Diagnose: Emotionale Gründe, die den Hals zuschnüren lassen. Genau wie einem etwas auf den Magen schlägt, die Angst im Nacken sitzt. Es gibt einige Empfindungen, die mit unseren Gedanken und unserem Geist zu tun haben. Als ich also erfahren hatte, dass da rein gar nichts in meinem Hals war, was da nicht hingehört, und ich mich einige Zeit entspannt hatte, war das unangenehme Gefühl auch weg.

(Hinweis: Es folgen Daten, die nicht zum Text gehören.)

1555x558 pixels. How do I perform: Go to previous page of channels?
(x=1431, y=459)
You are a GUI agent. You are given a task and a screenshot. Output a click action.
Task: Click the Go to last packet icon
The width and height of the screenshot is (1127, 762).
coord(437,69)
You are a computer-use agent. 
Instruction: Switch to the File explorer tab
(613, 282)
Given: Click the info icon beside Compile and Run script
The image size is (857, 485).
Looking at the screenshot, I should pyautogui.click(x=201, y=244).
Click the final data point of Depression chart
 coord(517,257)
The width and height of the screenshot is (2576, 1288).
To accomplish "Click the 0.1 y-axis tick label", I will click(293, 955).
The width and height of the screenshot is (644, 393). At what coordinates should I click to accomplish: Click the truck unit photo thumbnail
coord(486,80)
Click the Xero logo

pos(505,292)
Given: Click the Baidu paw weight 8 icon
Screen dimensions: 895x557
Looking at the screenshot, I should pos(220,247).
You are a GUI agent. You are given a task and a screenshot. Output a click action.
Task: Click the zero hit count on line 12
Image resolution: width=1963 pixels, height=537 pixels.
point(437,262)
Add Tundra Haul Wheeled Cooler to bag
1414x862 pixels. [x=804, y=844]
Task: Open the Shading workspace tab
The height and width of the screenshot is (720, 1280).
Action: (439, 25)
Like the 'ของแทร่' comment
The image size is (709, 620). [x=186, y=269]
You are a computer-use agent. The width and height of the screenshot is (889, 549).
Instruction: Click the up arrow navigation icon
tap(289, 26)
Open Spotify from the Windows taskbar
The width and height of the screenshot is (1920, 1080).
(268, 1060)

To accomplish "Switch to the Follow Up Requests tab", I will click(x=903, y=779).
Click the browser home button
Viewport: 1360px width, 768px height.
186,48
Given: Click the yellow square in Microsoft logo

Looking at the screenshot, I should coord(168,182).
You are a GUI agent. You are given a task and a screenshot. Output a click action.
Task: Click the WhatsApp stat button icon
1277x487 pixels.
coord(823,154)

Wie wird der Tag in der Firma? Bekomme ich die Präsentation hin? Was, wenn ich beim Wandern abstürze, genau wie die Frau, von der sie gerade in der Zeitung schreiben? Was, wenn ich einen geliebten Menschen verlieren werde, werde ich dann jemals wieder glücklich? Was, wenn der Krieg sich weiter ausbreitet? Viele im Verwandten- und Bekanntenkreis schildern mir genau diese Gedanken. 

Es gibt immer Fragen, die einen beschäftigen, die einem Angst machen und Schmerzen bereiten. Schmerzen, die unnötig wären. Phantomschmerzen. 

Statt einfach den Tag zu genießen, verderben uns immer wieder negative Gedanken. 

Besonders die Sorge, geliebten Menschen könnte etwas zustoßen, aufgrund des Alters oder einfach so, bereiten vielen immer wieder mal Bauchschmerzen. 

Statt den Tag und das Leben zu genießen und nicht mit diesen Gedanken zu verschwenden, beschäftigen diese uns immer mal wieder. 

Daher habe ich mir einen Motivations-Spruch überlegt, der das verhindern soll.

Genieße die kostbare Flasche dankbar und bewusst und mach Dir keine Gedanken über deren Verlust, bis der letzte Tropfen das Glas verlassen hat.